Docker Command that I run:

docker run -d --restart=always --volume-driver=nfs -v /td-bmp:/td-bmp:rw
–memory=128g --memory-reservation=32g --cpu-shares=28
–name=worker-1 daas-worker:latest --spark-name daas1

My Problem

The csv generation takes a LONG time when I try to run the script within the docker container as compared to running it on the host.

For example in-order to generate a 5GB csv file the host takes an avg time of 30 mins (including querying the db and writing out the csv file). Whereas if I run the same scenario within the container, it takes almost 1.5 hrs to generate the same results.

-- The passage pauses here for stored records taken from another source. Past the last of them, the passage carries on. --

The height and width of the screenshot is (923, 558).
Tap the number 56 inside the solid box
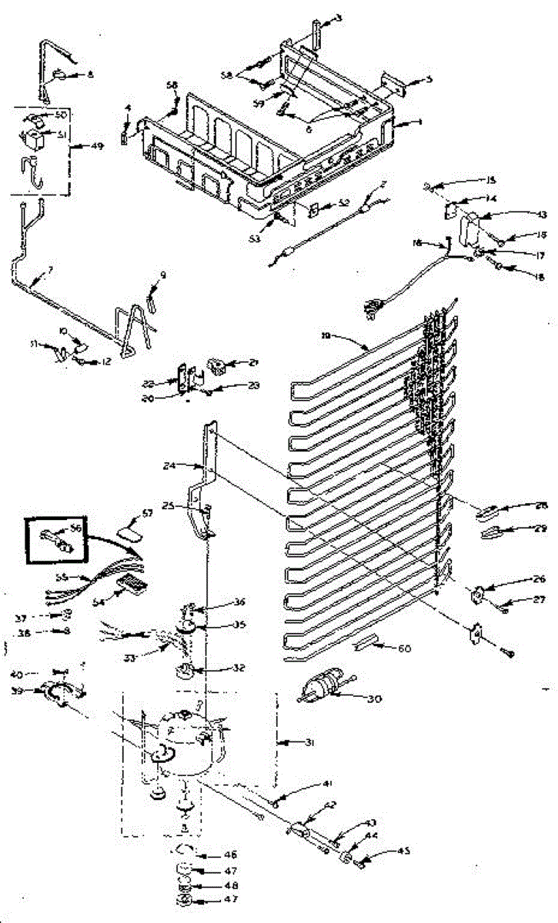tap(75, 528)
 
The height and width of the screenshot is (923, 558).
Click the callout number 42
tap(331, 805)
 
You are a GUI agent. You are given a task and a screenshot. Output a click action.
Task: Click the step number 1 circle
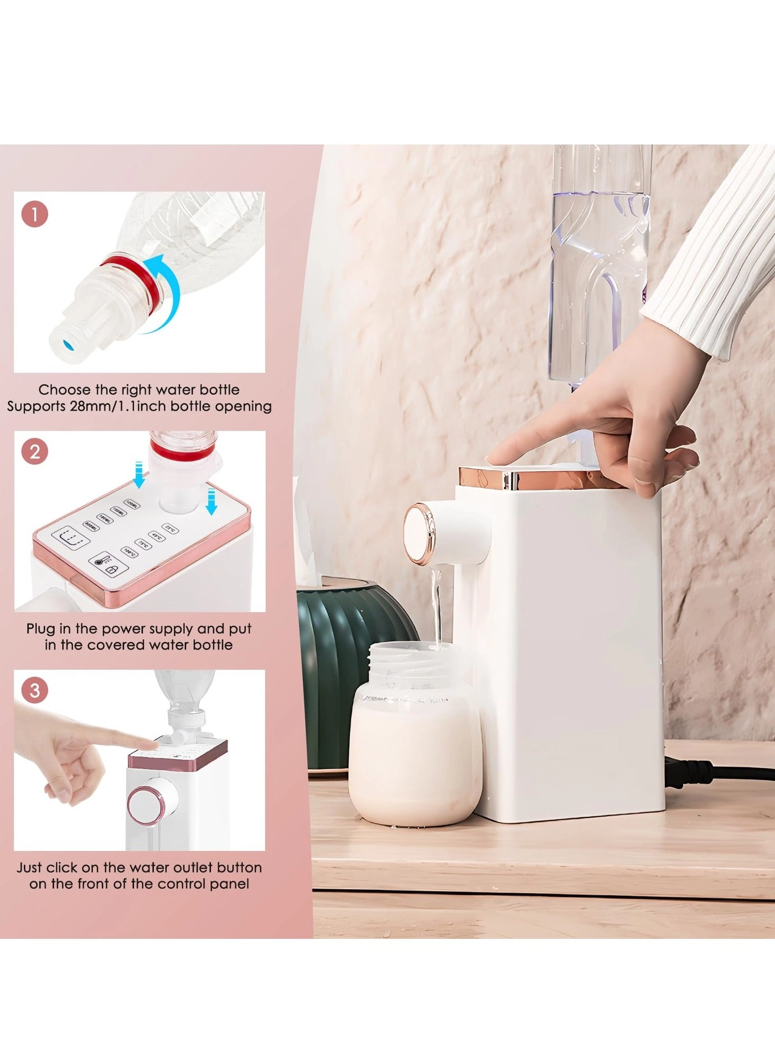click(35, 214)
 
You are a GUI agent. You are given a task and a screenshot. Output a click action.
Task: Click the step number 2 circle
click(35, 452)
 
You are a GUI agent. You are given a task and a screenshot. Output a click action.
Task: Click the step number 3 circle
click(35, 690)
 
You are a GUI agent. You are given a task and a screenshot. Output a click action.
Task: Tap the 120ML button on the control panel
click(132, 504)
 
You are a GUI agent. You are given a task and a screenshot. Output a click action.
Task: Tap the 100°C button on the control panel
click(130, 552)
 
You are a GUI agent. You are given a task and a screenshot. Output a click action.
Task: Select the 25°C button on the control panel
click(170, 529)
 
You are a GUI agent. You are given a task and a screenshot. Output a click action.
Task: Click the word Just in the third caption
click(29, 868)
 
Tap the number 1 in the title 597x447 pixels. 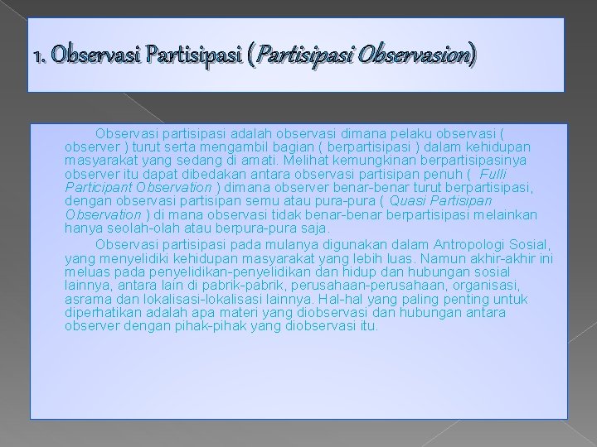tap(37, 58)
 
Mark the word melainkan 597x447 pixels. tap(506, 215)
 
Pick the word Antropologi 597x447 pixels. tap(472, 243)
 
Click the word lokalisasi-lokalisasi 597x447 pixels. tap(205, 299)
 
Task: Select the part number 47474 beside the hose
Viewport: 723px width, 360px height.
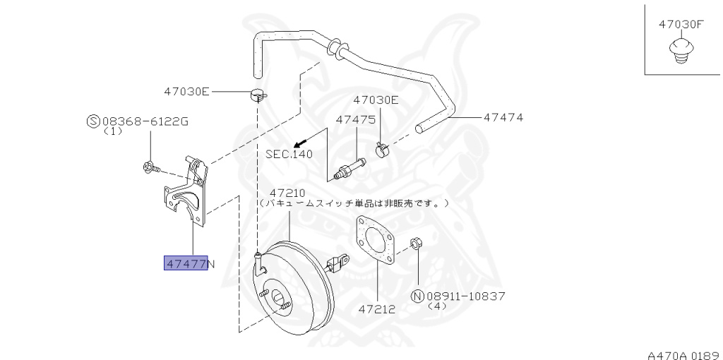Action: coord(503,117)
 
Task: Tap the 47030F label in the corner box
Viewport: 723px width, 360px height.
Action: coord(681,24)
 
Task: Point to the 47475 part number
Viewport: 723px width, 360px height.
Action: coord(355,119)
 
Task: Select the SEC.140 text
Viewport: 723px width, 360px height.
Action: coord(289,153)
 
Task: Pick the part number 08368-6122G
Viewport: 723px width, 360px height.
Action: coord(145,121)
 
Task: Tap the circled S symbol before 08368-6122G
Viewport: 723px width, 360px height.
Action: coord(92,121)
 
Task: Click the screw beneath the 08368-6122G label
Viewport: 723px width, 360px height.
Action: coord(149,167)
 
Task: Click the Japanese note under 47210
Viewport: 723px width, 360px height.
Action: coord(353,203)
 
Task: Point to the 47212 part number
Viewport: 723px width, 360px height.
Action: coord(376,309)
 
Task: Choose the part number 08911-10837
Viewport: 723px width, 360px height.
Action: coord(465,296)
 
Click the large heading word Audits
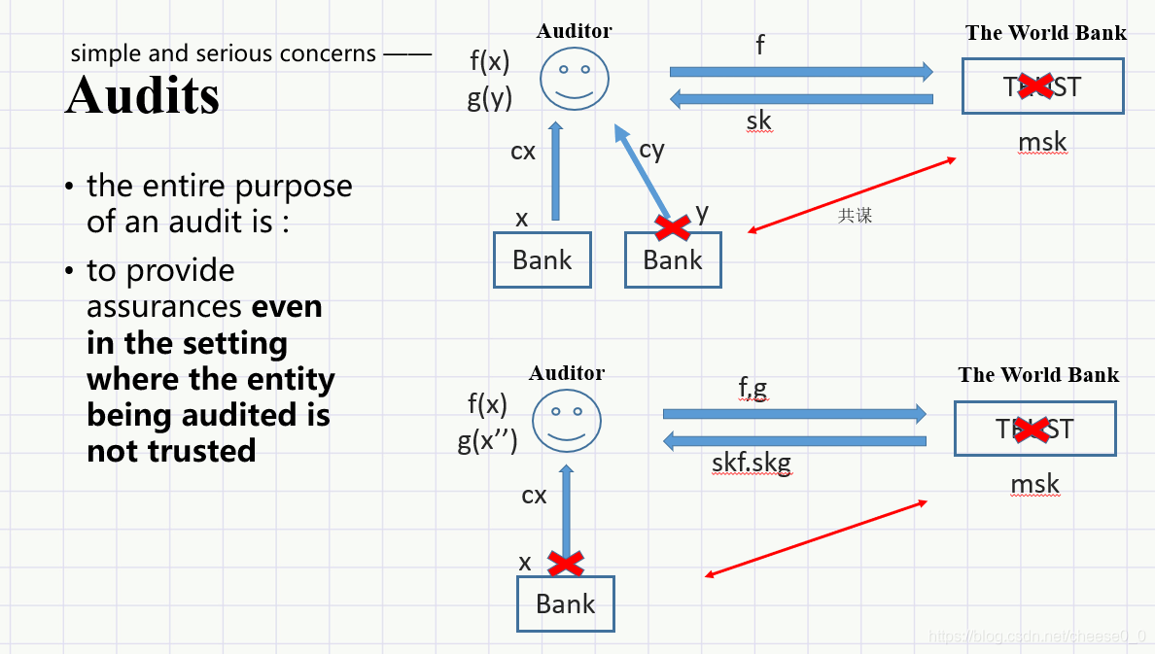(x=142, y=95)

That is an hour more than the host.

From what I understand, the difference shouldn’t be that huge. I mean I do understand that there will be some trade offs but this 1 hr sounds real bad. Am I doing something wrong?

Please do let me know if you need anything else from me.


I’m having the exactly same problem!

Docker version 18.09.2, build 6247962
Python 3.7
pandas 0.24.2

I have a minimal working example that writes a 8 GiB csv file to disk using pandas. It takes 15 mins on host and 1.5 hours in docker to finish.

Hi @meownoid,

I think I have a quick fix for this. This doesn’t seems to be a docker problem. All you need to do is add chunksize to the pandas.to_csv() and you will notice a drastic improvement in the speed at which a csv file gets written.

Here is what I did:
data.to_csv(filename, index=False, header=True, chunksize=200000, encoding=‘utf-8’)

By doing so I was able to generate a 5GB csv file within 6 mins.

You can further improve this by writing out a file:

data.to_csv(filename +’.zip’, index=False, header=True, chunksize=200000, compression =‘zip’, encoding=‘utf-8’)

–> I was able to generate a 5 GB within 1 min. Which is super quick!

Hope this helps!

Thanks a lot @sdhanyam, that helped! Turned out I had different versions of pandas on the host and in docker and since version 0.24 to_csv works much slowly without additional arguments.